Many Iowa farmers are anxious to start their spring field work, but Mother Nature has other ideas, with recent snowfalls and continued cold weather.
Iowa State University Extension crops specialist Joel DeJong says due to the frigid soil temperatures, farmers are limited on what they can do. “I’ve heard of a little manure being hauled, but past that, very little other activity out in the fields,” DeJong says. “I’m not sure it’s really been fit for the activities to go on. We know it’s going to take a little while for that soil to warm up. It’s going to take a few days of average to above-average temperatures to get us there.”
DeJong says soil temperatures need to be at least 50 degrees — and climbing — for suitable growing conditions for corn and soybeans, and we’re nowhere near that. “Soil temperatures are still in the low 30s, just over 32 degrees, and actually looking at temperatures all the way at our sites that measure to 50 inches, it’s only about 35 to 36 degrees at 50 inches,” DeJong says. “That’s a big chunk of slab of soil that we’re going to have to warm up before it’s really fit for the crop growth.”
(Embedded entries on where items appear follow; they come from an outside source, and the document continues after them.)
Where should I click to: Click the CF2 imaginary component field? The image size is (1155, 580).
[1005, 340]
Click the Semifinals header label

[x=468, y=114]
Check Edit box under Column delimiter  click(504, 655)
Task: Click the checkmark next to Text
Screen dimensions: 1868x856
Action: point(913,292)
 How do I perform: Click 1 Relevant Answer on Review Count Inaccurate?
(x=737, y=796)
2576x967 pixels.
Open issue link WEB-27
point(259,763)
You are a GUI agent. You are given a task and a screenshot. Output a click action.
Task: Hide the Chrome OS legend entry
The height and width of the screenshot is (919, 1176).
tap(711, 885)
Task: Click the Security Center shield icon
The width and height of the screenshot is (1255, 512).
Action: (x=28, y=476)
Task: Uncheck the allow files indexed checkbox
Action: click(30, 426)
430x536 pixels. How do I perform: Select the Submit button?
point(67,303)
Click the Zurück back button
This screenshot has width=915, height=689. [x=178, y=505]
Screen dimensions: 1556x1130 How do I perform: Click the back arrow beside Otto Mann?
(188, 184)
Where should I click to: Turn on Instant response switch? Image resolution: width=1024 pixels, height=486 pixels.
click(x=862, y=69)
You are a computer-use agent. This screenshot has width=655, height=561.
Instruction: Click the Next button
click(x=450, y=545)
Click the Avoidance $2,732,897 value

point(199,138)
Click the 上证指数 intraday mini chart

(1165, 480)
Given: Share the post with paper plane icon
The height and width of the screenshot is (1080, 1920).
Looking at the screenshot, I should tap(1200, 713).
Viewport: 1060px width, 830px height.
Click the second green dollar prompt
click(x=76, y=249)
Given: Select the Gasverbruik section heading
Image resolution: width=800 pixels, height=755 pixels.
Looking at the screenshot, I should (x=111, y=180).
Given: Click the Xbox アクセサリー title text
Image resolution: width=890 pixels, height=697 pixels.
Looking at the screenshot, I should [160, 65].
If we would start having outside air temperatures in the 60s for a period of about a week, we may begin to see the soil temperatures rise enough to germinate corn seeds. However, DeJong says farmers may be lacking in patience. “We’re probably not going to see people wait that long, because more than likely, if we had that scenerio, we’re going to be drier, so, we’re going to see a lot of those other activities start,” he says. “There’s a few producers that probably will, if it’s early next week, that’s typically the week that most people really want to get going and going hard. So, if the soil conditions are fit, they’re going to go out there and plant and they’re are just going to trust that it’s going to warm up.”
He notes, the good news farmers can take away about this year’s field conditions is that we do have either adequate — or surplus — levels of moisture.